Author: Frank McCourt.
Publisher: Scribner.
Publication date: Copyright 1996.
Origin: New York, NY, USA.
Edition/printing: First edition/64th printing.

Description: 562 p. 8vo. Author signed at title page. Publisher's 1/4 burgundy cloth hardcover, gilt title on spine cover, brown paper covered boards, matte color illustrated dust jacket under mylar protective cover.

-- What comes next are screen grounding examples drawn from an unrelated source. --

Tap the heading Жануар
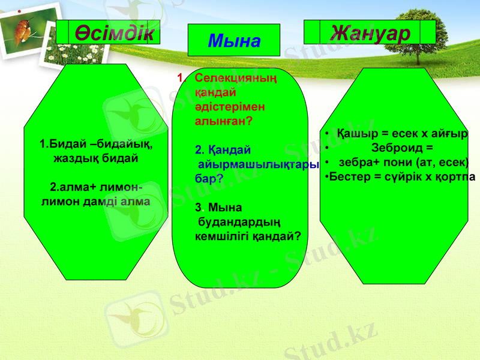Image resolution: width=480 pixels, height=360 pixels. coord(370,32)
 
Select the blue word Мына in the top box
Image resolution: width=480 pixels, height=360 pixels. coord(234,41)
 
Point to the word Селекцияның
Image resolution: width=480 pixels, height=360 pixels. coord(236,78)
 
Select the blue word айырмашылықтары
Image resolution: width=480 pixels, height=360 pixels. coord(258,164)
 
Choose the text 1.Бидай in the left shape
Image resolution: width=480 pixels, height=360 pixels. coord(59,145)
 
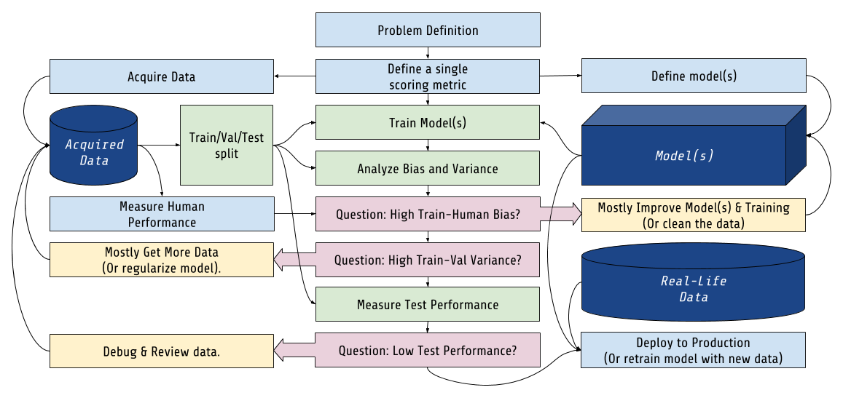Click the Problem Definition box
point(428,30)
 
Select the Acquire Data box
point(161,76)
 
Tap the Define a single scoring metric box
point(428,76)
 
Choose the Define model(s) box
point(694,76)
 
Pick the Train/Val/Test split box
point(227,145)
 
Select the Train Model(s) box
point(428,122)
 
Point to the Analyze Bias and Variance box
point(428,168)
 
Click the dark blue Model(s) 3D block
point(684,155)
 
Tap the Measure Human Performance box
point(162,214)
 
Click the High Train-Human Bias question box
point(428,214)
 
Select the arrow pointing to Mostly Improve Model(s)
point(560,213)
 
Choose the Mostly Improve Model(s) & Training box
point(694,215)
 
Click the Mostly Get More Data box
point(161,260)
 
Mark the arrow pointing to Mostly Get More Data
point(295,258)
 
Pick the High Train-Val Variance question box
point(428,260)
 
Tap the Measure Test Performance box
point(428,304)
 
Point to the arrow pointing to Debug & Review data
point(295,351)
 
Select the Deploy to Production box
point(694,350)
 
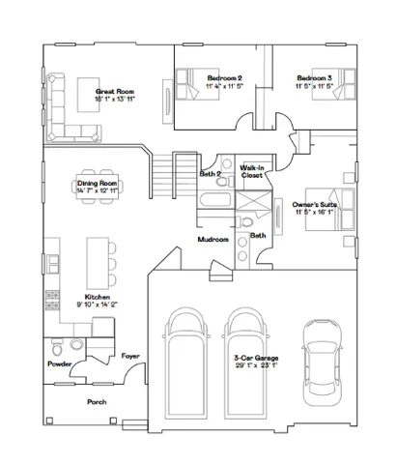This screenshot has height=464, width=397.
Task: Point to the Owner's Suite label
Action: pyautogui.click(x=313, y=205)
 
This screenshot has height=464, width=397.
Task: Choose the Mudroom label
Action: pyautogui.click(x=213, y=239)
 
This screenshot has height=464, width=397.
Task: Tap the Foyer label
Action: pyautogui.click(x=130, y=356)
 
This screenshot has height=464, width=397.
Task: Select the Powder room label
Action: pyautogui.click(x=60, y=364)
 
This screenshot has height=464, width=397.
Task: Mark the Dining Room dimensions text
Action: pyautogui.click(x=96, y=189)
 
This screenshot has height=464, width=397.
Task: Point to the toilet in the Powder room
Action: pyautogui.click(x=58, y=345)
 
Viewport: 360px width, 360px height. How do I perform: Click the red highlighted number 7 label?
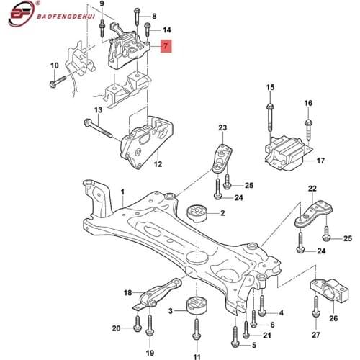pos(166,48)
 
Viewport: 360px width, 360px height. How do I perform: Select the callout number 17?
pos(321,161)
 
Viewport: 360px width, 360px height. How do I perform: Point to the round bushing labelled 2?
pos(197,215)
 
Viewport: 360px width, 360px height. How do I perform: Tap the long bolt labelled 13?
pos(102,130)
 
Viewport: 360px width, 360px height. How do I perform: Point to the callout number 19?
pos(150,354)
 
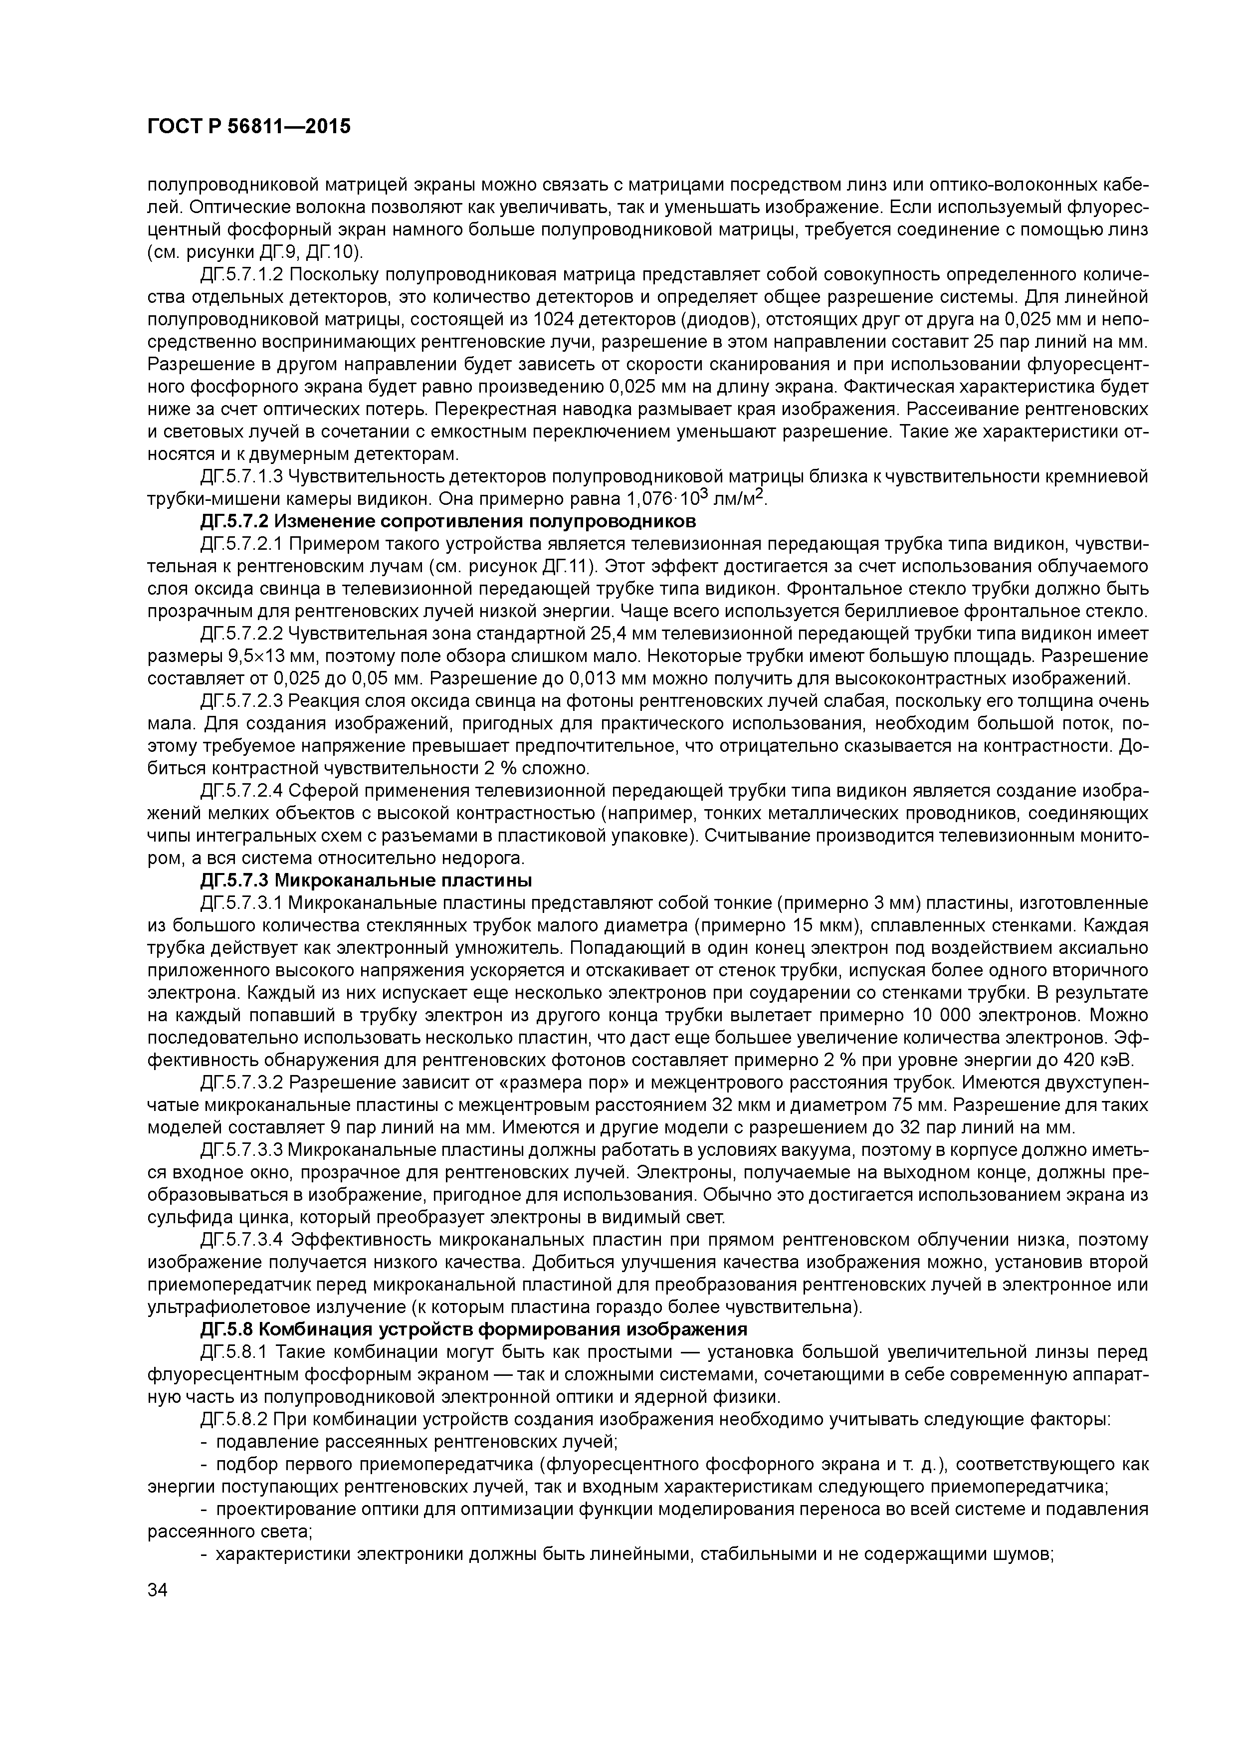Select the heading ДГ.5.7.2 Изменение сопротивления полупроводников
[448, 521]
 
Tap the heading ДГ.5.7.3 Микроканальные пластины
[366, 880]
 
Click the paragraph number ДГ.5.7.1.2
[242, 274]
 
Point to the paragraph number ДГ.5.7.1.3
[242, 477]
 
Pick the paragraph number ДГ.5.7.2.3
[242, 701]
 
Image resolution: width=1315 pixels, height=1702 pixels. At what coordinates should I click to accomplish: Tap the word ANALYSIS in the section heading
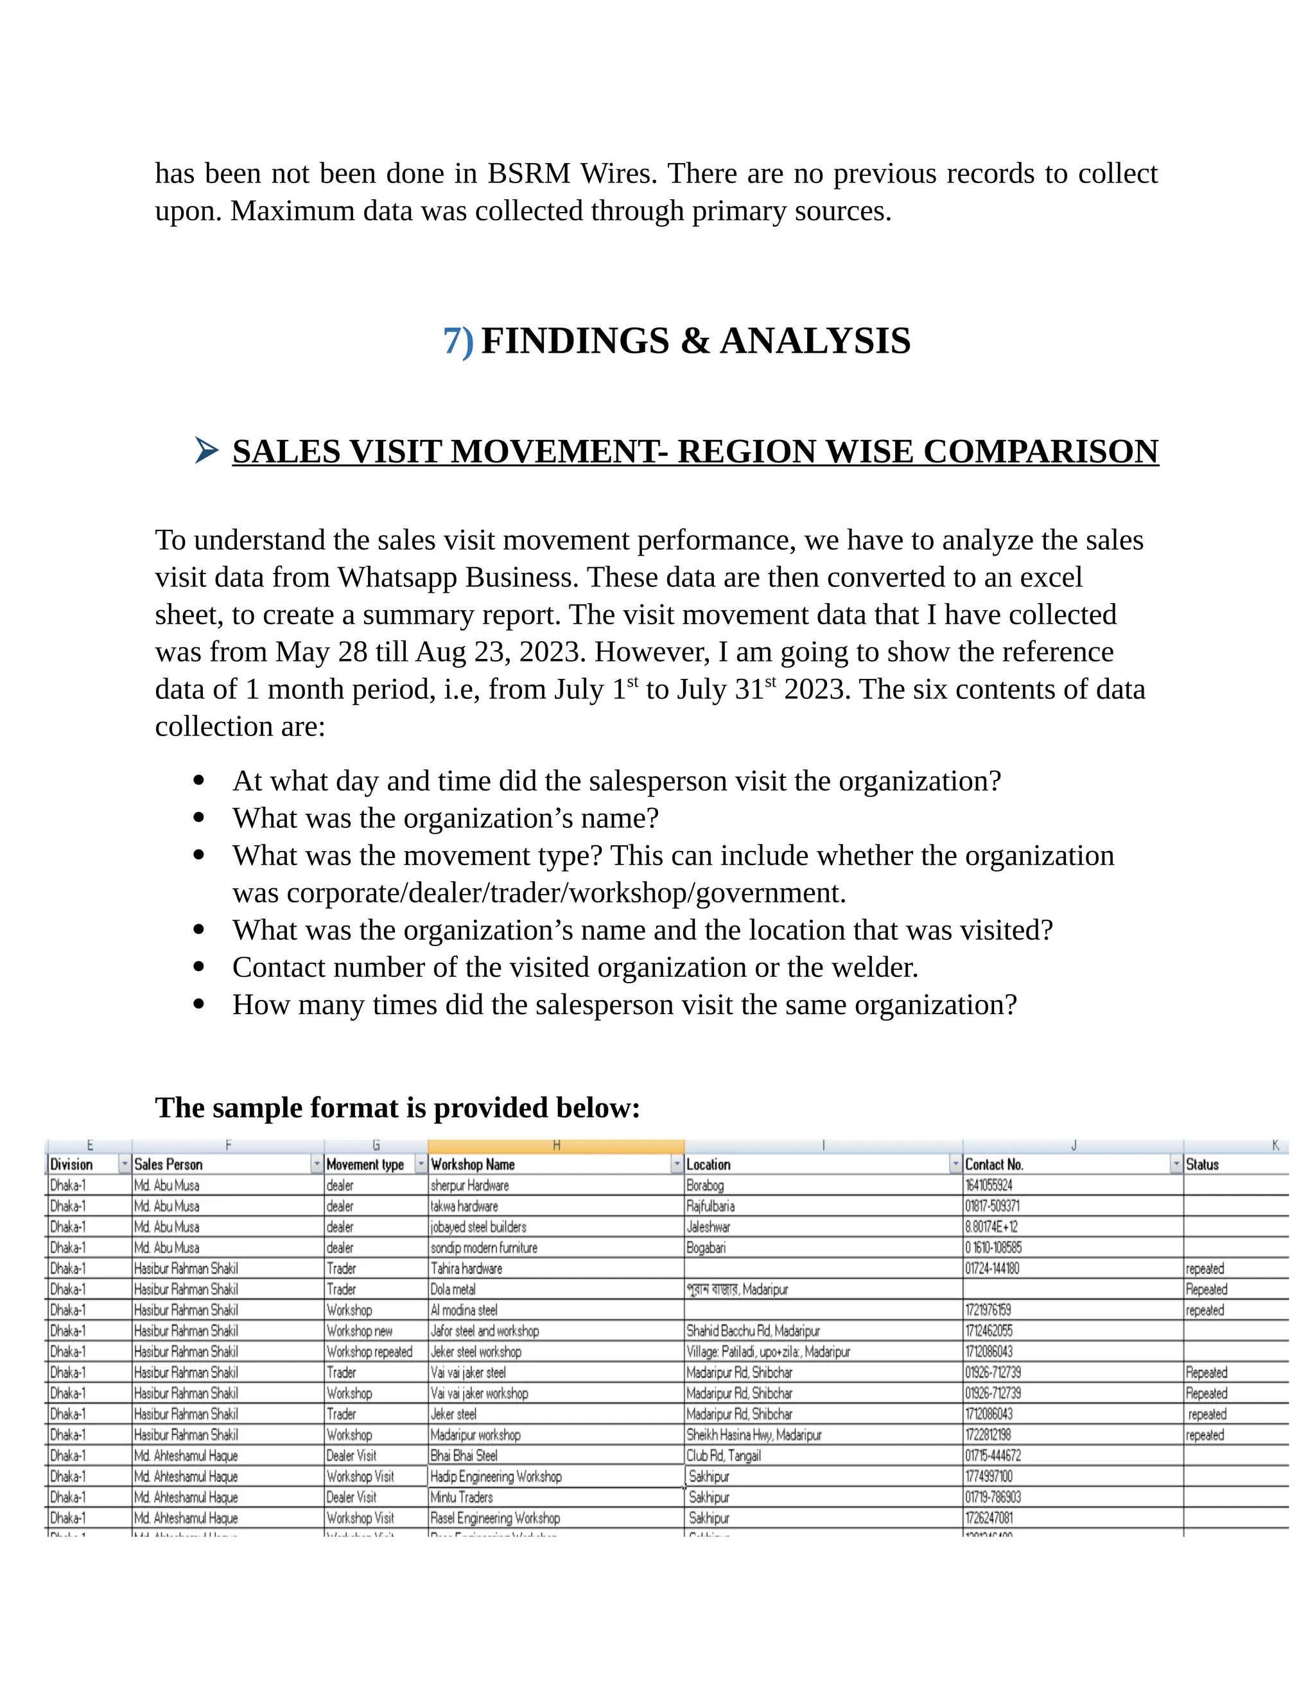click(815, 341)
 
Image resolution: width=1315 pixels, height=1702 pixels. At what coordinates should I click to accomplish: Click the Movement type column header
click(365, 1164)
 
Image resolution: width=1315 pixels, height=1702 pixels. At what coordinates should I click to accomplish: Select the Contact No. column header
click(994, 1164)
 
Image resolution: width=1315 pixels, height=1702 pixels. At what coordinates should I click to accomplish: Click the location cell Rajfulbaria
click(711, 1206)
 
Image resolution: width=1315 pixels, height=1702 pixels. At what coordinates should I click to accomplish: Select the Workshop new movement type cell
click(360, 1331)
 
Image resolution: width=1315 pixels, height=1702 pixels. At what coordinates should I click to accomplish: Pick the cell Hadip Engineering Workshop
click(496, 1477)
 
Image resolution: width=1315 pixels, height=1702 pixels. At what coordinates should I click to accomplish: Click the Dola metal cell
click(453, 1290)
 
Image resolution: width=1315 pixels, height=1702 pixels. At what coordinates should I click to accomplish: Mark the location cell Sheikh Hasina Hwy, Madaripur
click(754, 1435)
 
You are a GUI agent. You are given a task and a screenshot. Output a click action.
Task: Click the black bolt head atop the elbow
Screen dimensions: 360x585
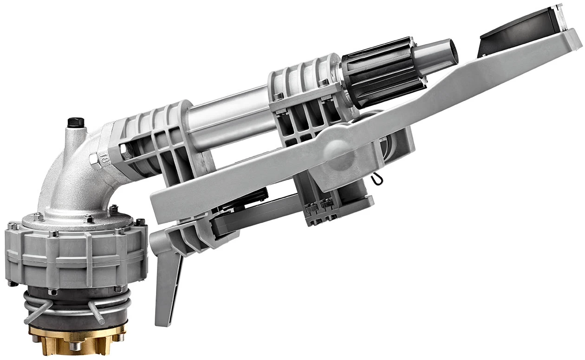coord(76,123)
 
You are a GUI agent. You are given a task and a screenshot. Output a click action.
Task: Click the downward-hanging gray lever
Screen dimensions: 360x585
coord(167,283)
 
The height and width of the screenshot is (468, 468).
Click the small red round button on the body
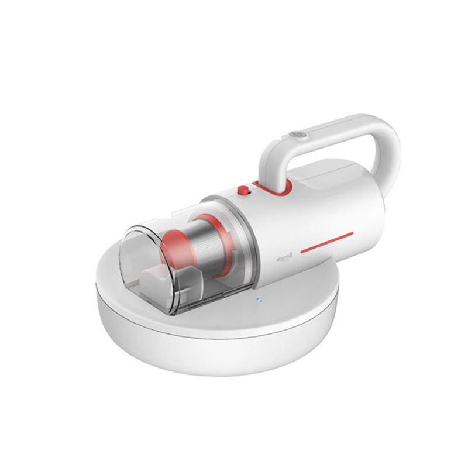[x=241, y=190]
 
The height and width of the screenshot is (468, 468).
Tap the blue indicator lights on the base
[x=258, y=301]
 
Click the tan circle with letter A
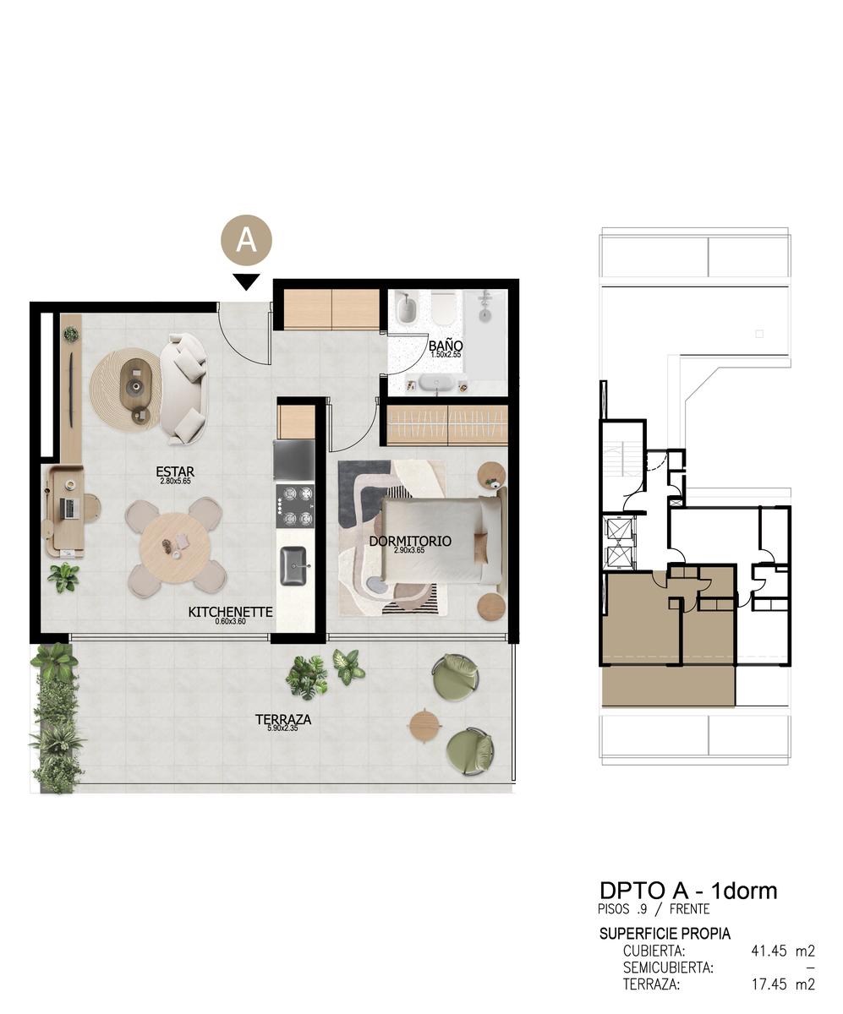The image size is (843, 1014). [246, 240]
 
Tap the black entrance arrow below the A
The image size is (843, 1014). [246, 281]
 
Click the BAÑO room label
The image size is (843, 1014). [446, 346]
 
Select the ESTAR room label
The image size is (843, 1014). [175, 472]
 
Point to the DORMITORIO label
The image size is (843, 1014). [410, 541]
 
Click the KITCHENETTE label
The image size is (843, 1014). [230, 612]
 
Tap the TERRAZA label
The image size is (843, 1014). [283, 719]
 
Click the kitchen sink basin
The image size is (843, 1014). [294, 566]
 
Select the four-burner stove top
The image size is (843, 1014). [295, 506]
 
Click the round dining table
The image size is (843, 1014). [175, 548]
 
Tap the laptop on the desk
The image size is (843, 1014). [68, 508]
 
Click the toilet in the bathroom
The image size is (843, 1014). [443, 308]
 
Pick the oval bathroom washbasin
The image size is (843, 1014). [436, 383]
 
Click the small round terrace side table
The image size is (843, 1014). [425, 726]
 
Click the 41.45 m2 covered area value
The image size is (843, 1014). [783, 951]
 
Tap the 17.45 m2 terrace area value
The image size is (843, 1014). [783, 984]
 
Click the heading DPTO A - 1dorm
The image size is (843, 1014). [688, 891]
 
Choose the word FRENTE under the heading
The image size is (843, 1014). [689, 909]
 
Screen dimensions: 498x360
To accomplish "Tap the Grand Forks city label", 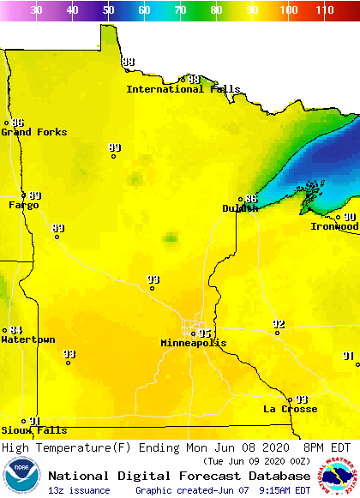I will (28, 132).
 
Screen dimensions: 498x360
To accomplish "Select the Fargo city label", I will (23, 206).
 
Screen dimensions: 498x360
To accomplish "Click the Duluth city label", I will (239, 208).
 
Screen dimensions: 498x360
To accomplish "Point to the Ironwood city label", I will (334, 226).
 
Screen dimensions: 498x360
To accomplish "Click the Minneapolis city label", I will (194, 343).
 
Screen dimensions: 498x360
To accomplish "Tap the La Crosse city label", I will (290, 409).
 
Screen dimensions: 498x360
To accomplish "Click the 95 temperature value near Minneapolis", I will (205, 333).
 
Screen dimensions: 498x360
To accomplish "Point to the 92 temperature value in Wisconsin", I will (278, 323).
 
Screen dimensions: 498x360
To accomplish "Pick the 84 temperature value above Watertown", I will (16, 330).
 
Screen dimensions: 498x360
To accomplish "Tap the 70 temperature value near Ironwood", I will (350, 217).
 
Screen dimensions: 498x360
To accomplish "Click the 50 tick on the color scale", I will (108, 10).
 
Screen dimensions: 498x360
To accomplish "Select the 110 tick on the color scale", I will (324, 10).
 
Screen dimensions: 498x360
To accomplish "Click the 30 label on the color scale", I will (37, 10).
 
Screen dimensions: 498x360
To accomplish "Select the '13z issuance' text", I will (79, 490).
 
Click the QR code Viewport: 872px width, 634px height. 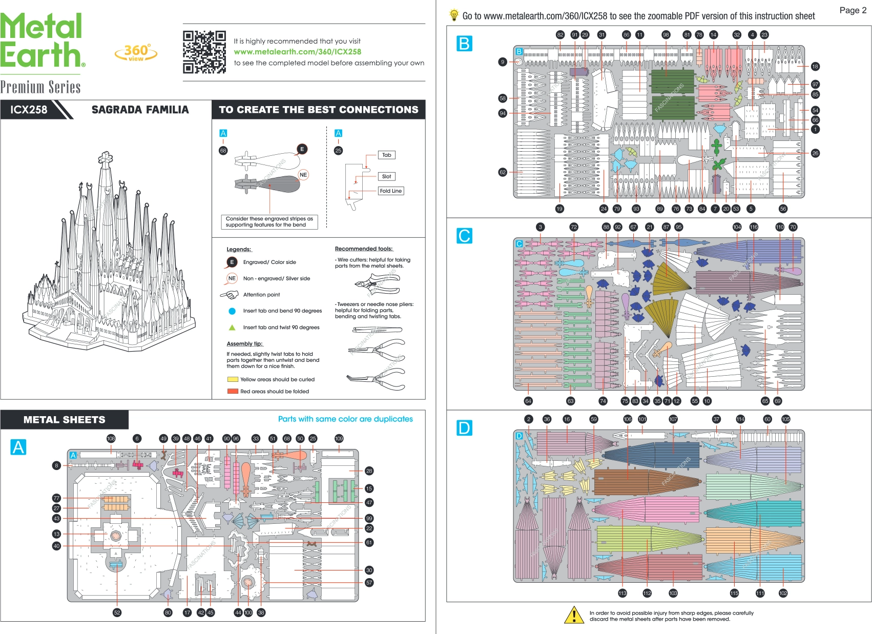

Measures: 1.25 W x 6.5 D x 9.5 H inches.

About the author and work: "Worse than the ordinary miserable childhood is the miserable Irish childhood," writes Frank McCourt in his now-bestselling first memoir, Angela's Ashes. "Worse yet is the miserable Irish Catholic childhood." Welcome, then, to the pinnacle of the miserable Irish Catholic childhood. Born in Brooklyn in 1930 to recent Irish immigrants Malachy and Angela McCourt, Frank grew up in Limerick after his parents returned to Ireland because of poor prospects in America. It turns out that prospects weren't so great back in the old country either--not with Malachy for a father. A chronically unemployed and nearly unemployable alcoholic, he appears to be the model on which many of our more insulting clichés about drunken Irish manhood are based. Mix in abject poverty and frequent death and illness, and you have all the makings of a truly difficult early life.
With 'Tis, the 1999 sequel to Angela's Ashes, McCourt picks up the story in October 1949, upon his arrival in America. Back on American soil, this awkward 19-year-old, with his "pimply face, sore eyes, and bad teeth," has little in common with the healthy, self-assured college students he sees on the subway and dreams of joining in the classroom. Initially, his American experience is as harrowing as his impoverished youth in Ireland, including two of the grimmest Christmases ever described in literature. McCourt views the U.S. through the same sharp eye and with the same dark humor that distinguished his first memoir: race prejudice, casual cruelty, and dead-end jobs weigh on his spirits as he searches for a way out. A glimpse of hope comes from the army, where he acquires some white-collar skills, and from New York University, which admits him without a high school diploma. But the journey toward his position teaching creative writing at Stuyvesant High School is neither quick nor easy. Fortunately, McCourt's openness in both books to every variety of human emotion and longing is exceptional; even the most damaged, difficult people he encounters are richly rendered individuals with whom the reader can't help but feel uncomfortable kinship.